In every row, swap "Where should I click to" for "Where do I tap to" and keep everything else the same, leaving out the pictures.

— Begin Input rows —

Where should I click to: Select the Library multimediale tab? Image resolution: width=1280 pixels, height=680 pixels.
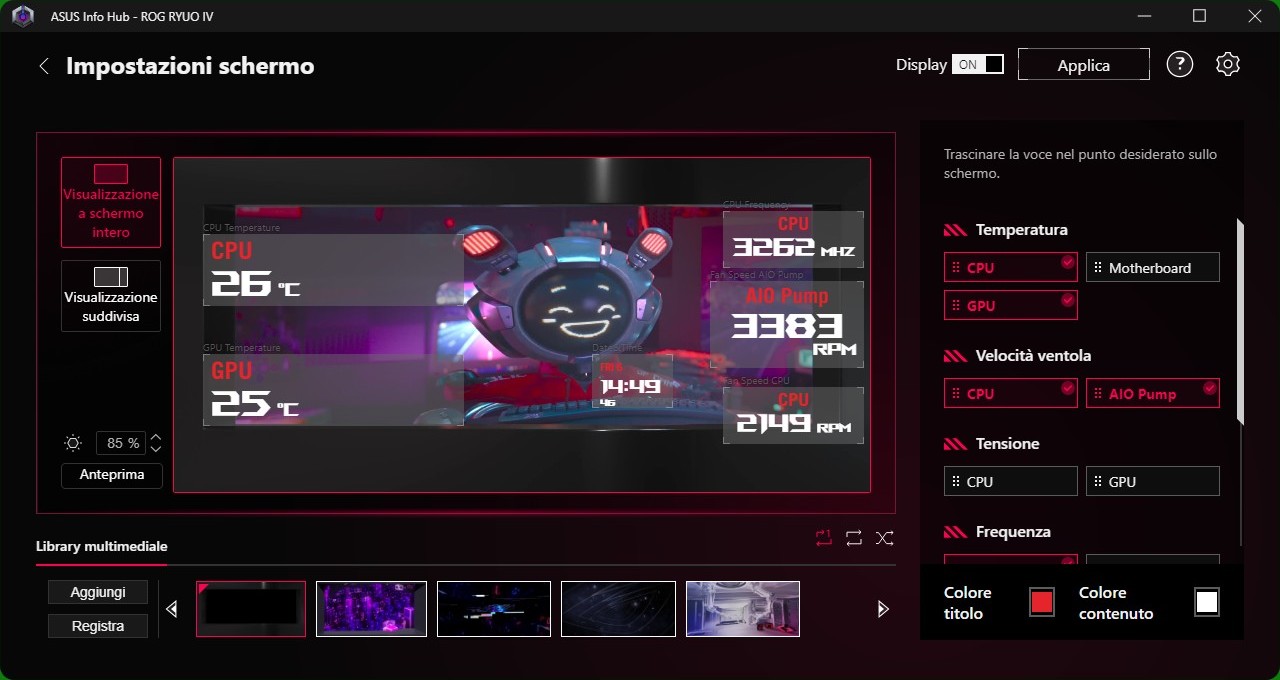[102, 546]
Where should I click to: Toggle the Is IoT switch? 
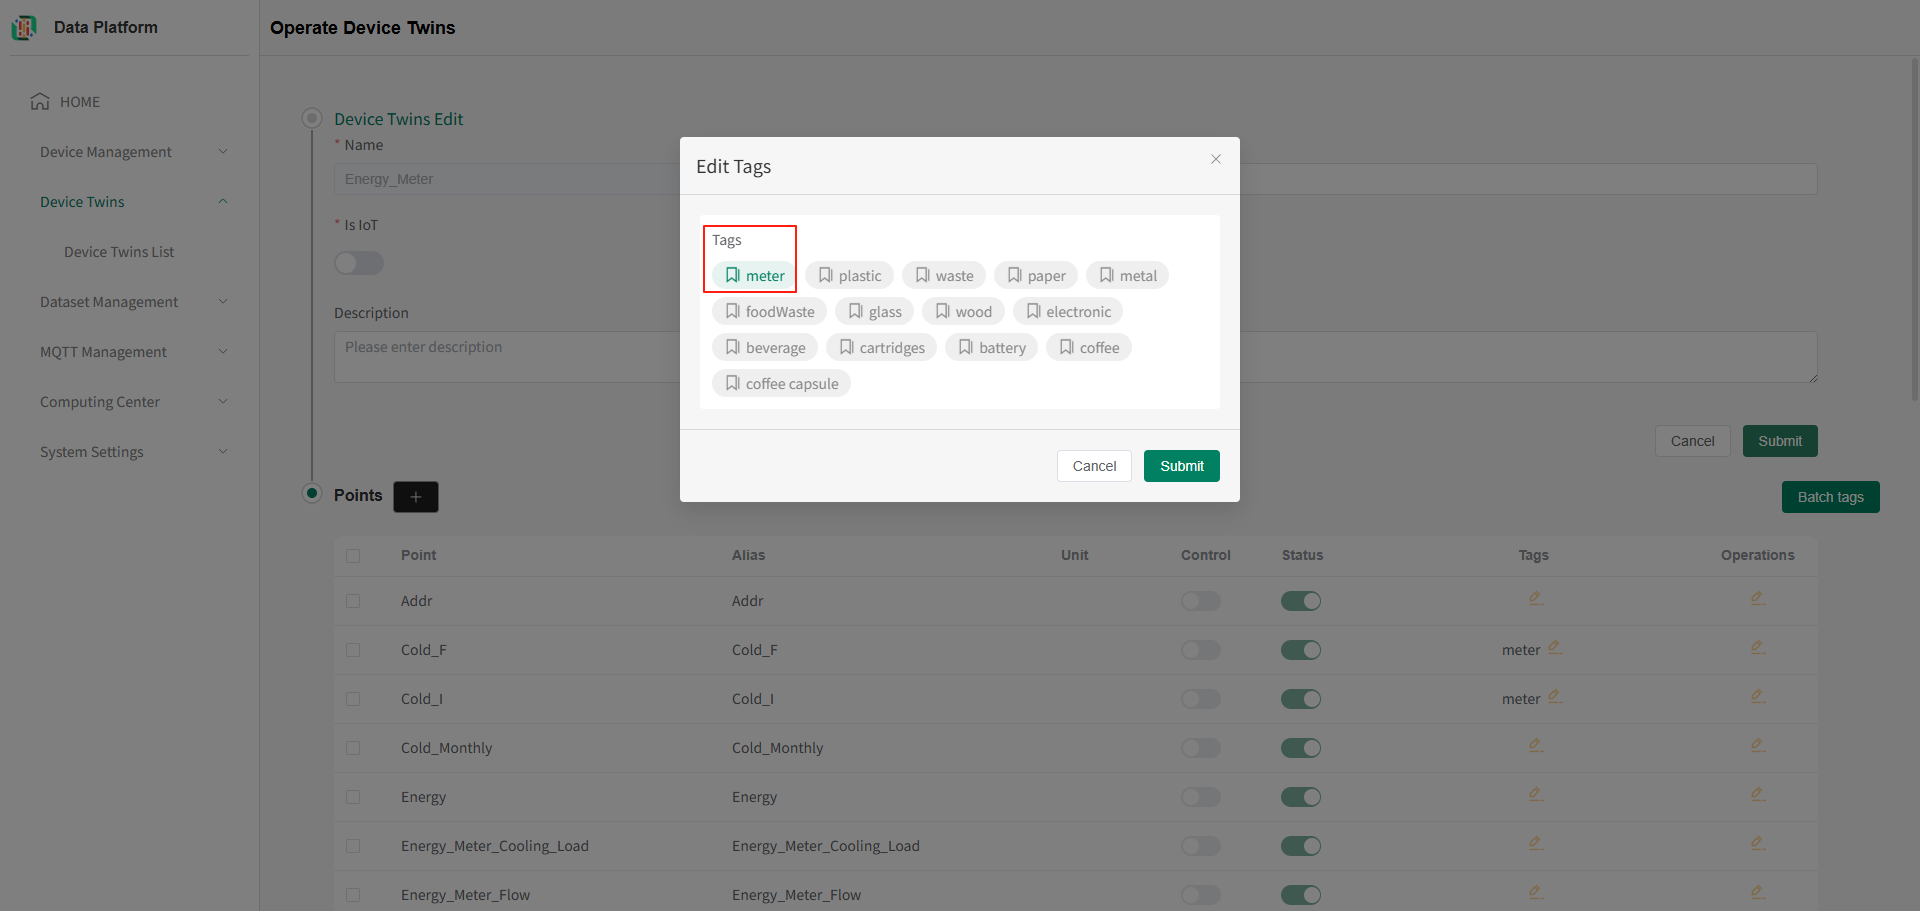click(x=359, y=263)
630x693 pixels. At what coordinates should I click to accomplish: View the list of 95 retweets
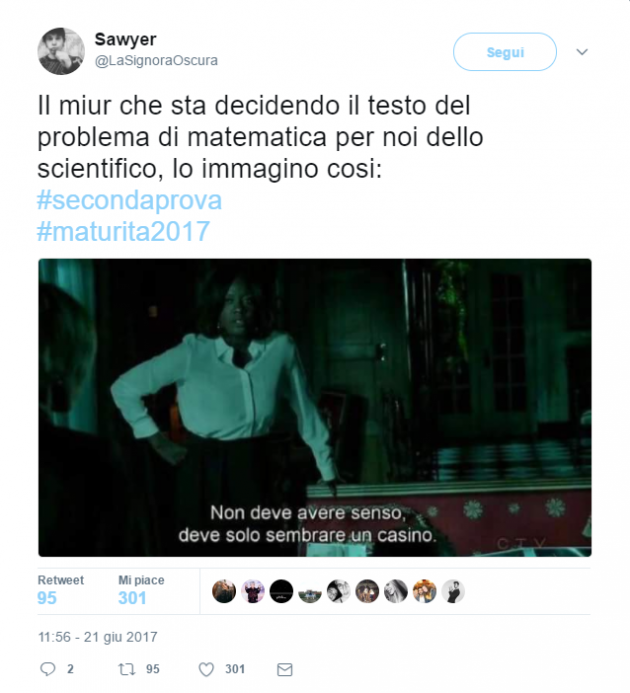61,590
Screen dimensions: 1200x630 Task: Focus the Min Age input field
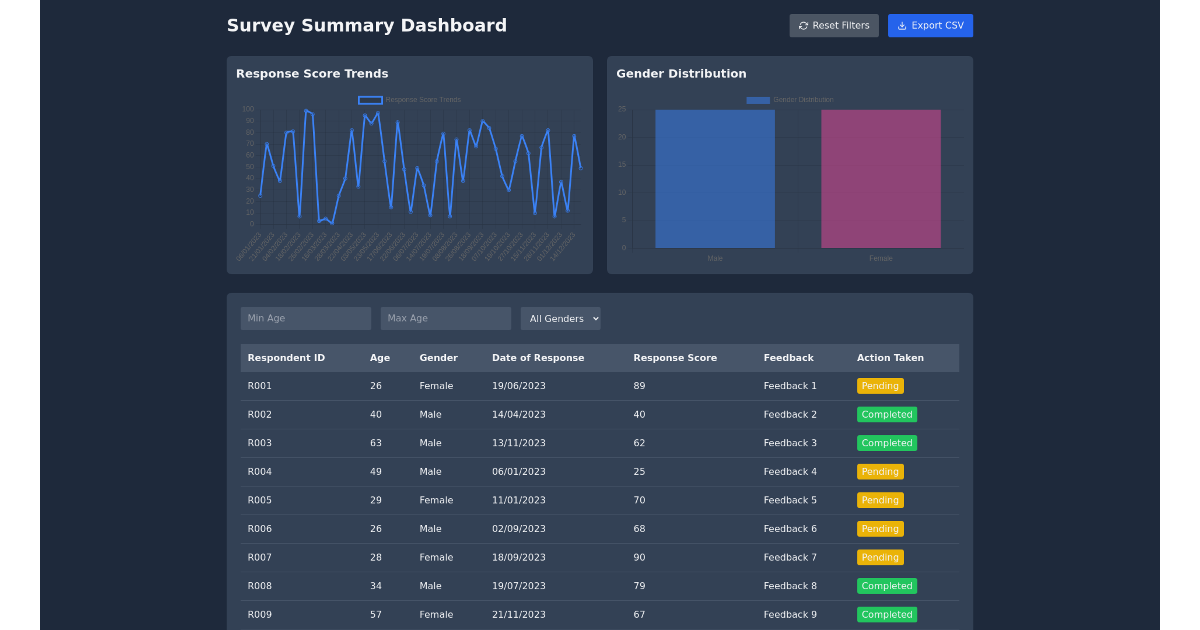click(306, 318)
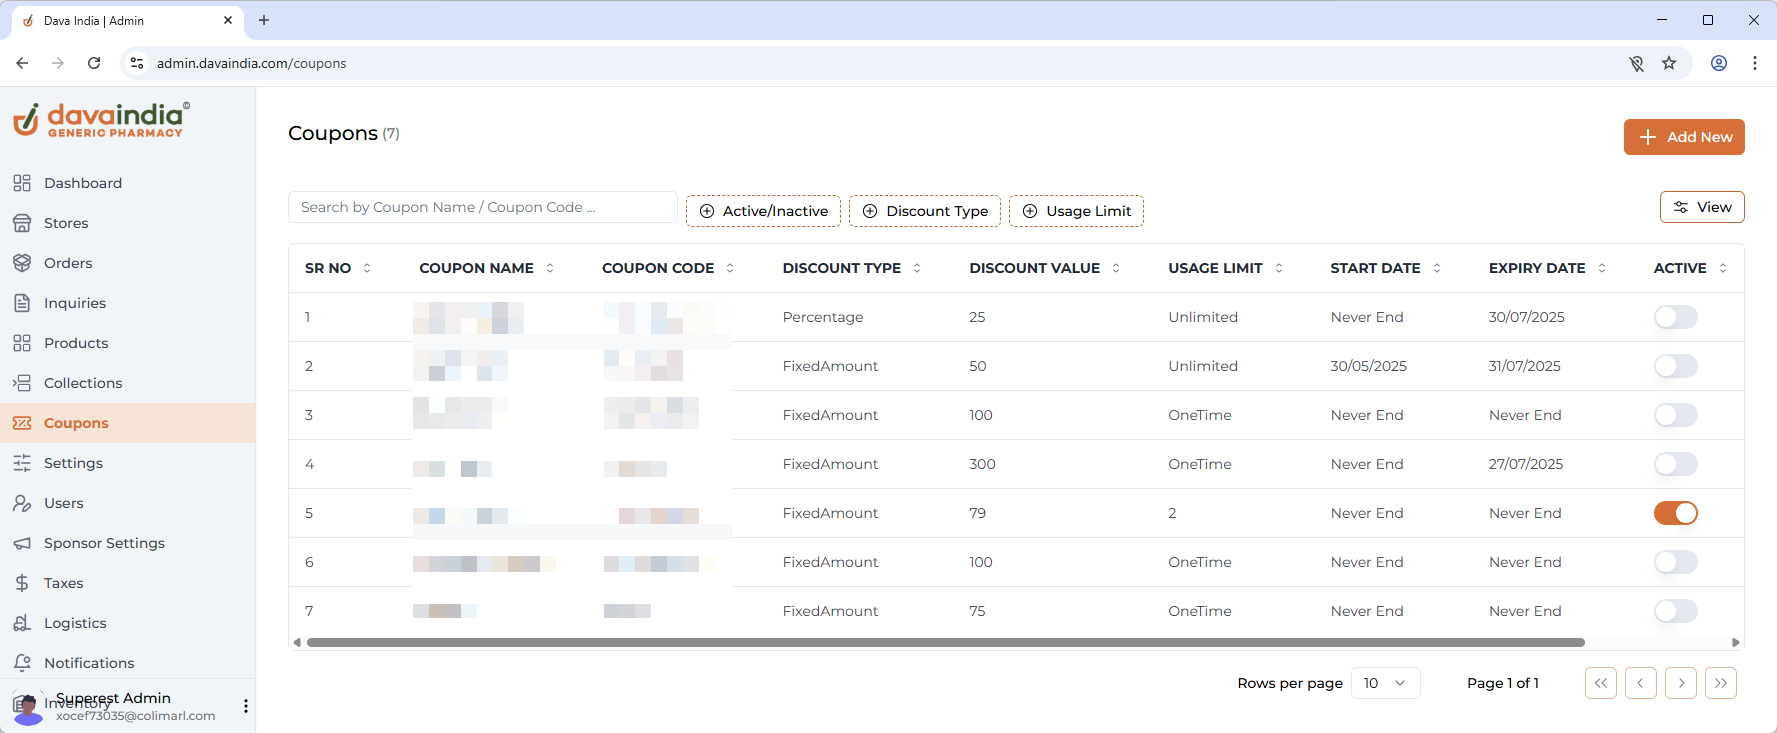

— End Input rows —

▶ Answer to the task:
Where do I tap to: Select the Library multimediale tab? Image resolution: width=1280 pixels, height=680 pixels.
[102, 546]
Where do I tap to: Toggle the Is IoT switch? 
click(x=359, y=263)
630x693 pixels. At what coordinates should I click to accomplish: View the list of 95 retweets
61,590
Screen dimensions: 1200x630 Task: Focus the Min Age input field
click(306, 318)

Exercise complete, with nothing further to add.